As you know, the dispute within NATO concerning the war on terrorism had no precedent in the history of the Alliance, and many NATO states never participated in this war. The United States was also unsuccessful in convincing the UN Security Council of the existence of weapons of mass destruction in Iraq, and therefore received no lawful mandate for the invasion of Iraq. The troubles in Iraq have given much food for thought, particularly in American politics, and lessons have been drawn that will in all likelihood have a significant impact on the working environment of international organisations.
It is a matter of great satisfaction that Western co-operation is returning to the common understanding that the premise for peace and security is respect for human rights and the fundamental rules of international law, the struggle against poverty in the form of strong development co-operation and effective peacekeeping and rebuilding in conflict areas.
Also, disarmament is re-emerging as a priority on the international agenda, which is welcome news. In those matters complacency is not an option.
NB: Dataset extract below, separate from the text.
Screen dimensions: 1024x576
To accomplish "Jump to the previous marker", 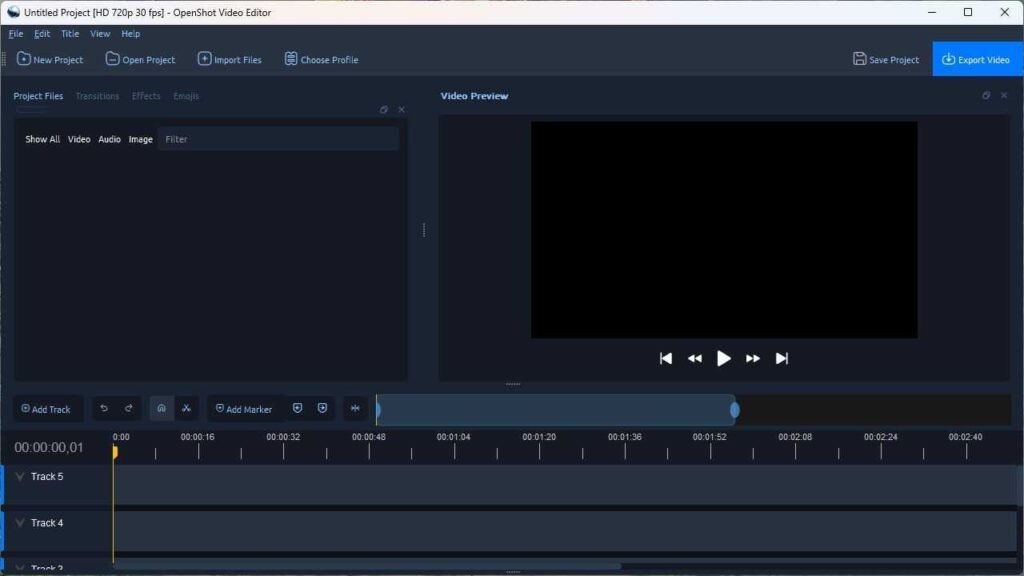I will click(x=297, y=408).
The need for increased involvement of women in security and defence affairs both nationally and in international organisations is now internationally recognised. Security Council Resolution No. 1325 concerns women and security, and organisations of which Iceland is a member, including NATO, have or are on the basis of the resolution devising action plans to engage women in greater numbers in their activities. An action plan based on the resolution is currently being prepared by the Ministry for Foreign Affairs, and a consultation meeting with NGOs will be held soon. I would like to use this opportunity to invite the Association for Western Co-operation and Varðberg to participate in this meeting.
III
Iceland’s new position
The departure of US military forces from Iceland on 30 September 2006 was one of the many consequences of a changed global security environment.
I do not wish to dwell on the events leading up to the departure of the US military, nor on the time wasted here in Iceland when it had become readily apparent where things were heading.
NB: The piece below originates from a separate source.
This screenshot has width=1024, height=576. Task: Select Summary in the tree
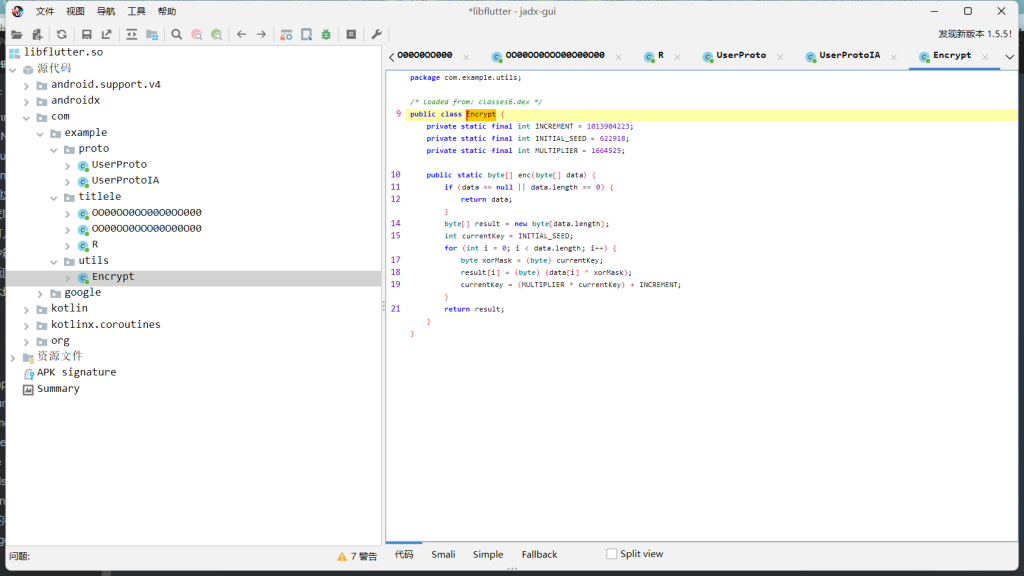point(58,389)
Fortunately, we are living in peaceful times in our region of the world. The Artic Region is a new core issue of Icelandic foreign policy; there is insufficient time here to do the subject full justice, but I would like to use the opportunity to declare my interest in returning for a separate discussion of the Arctic Region in the new year. When NATO Secretary General Jaap de Hoop Scheffer visited Iceland this autumn for the NATO Parliamentary Assembly, the Prime Minister and I strongly recommended to him that NATO should focus increased attention on the Arctic Region. It is virtually certain that this will happen, as in fact there are more states who share our opinion.
As I mentioned earlier, it was the assessment of the NATO Military Committee last summer that it was important for Iceland’s defence and the common defence of the Alliance to continue the operation of the Icelandic Air Defence System (IADS) and that it should be integrated into NATO’s Integrated Air Defence System (NATINADS). There is also the option now of linking the Icelandic system directly to North America.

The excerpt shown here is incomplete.